**AIM:** Transcribe the data word for word, from the line with "Click the lock position move icon" up to and including the line with "pyautogui.click(x=276, y=361)", and leave the pictures out of your answer.

**AVAILABLE RECORDS:**

-- Start --

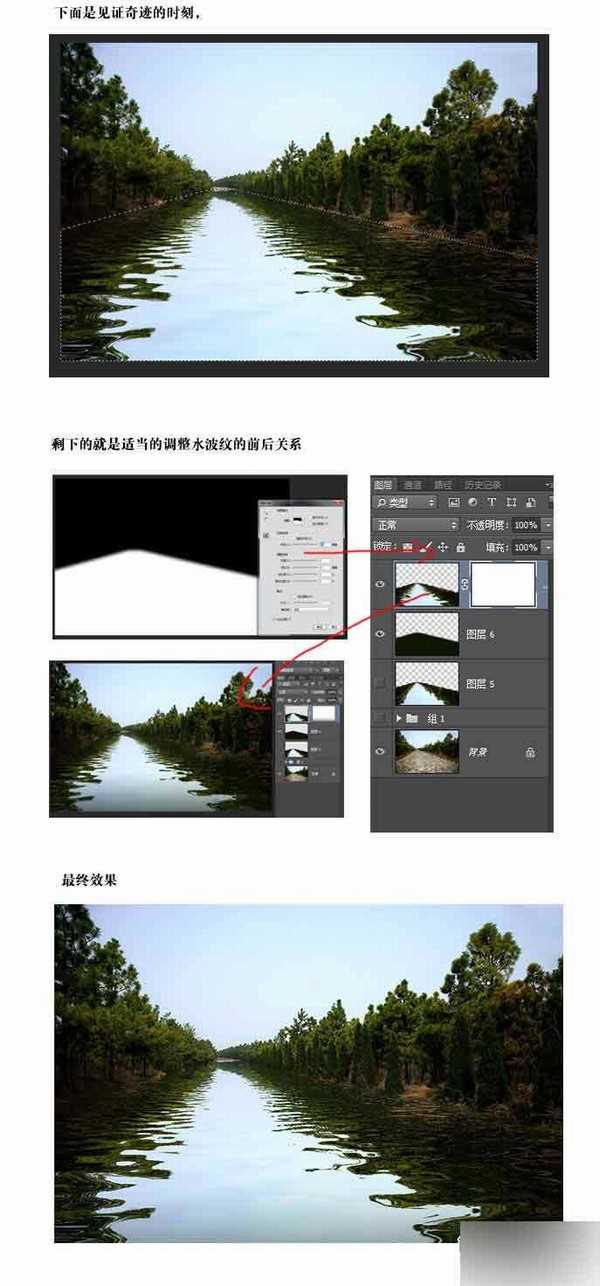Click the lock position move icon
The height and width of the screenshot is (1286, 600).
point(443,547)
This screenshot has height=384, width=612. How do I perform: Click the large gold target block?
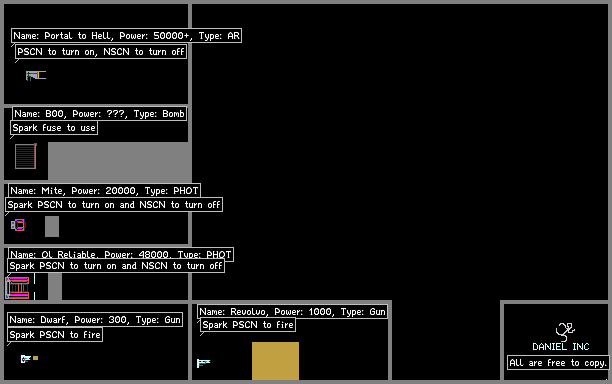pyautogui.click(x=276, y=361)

-- End --
-- Start --

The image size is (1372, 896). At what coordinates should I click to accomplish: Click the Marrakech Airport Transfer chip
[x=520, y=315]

-- End --

**FINISHED ANSWER:**
Click the lock position move icon
The height and width of the screenshot is (1286, 600).
point(443,547)
This screenshot has height=384, width=612. How do I perform: Click the large gold target block?
pyautogui.click(x=276, y=361)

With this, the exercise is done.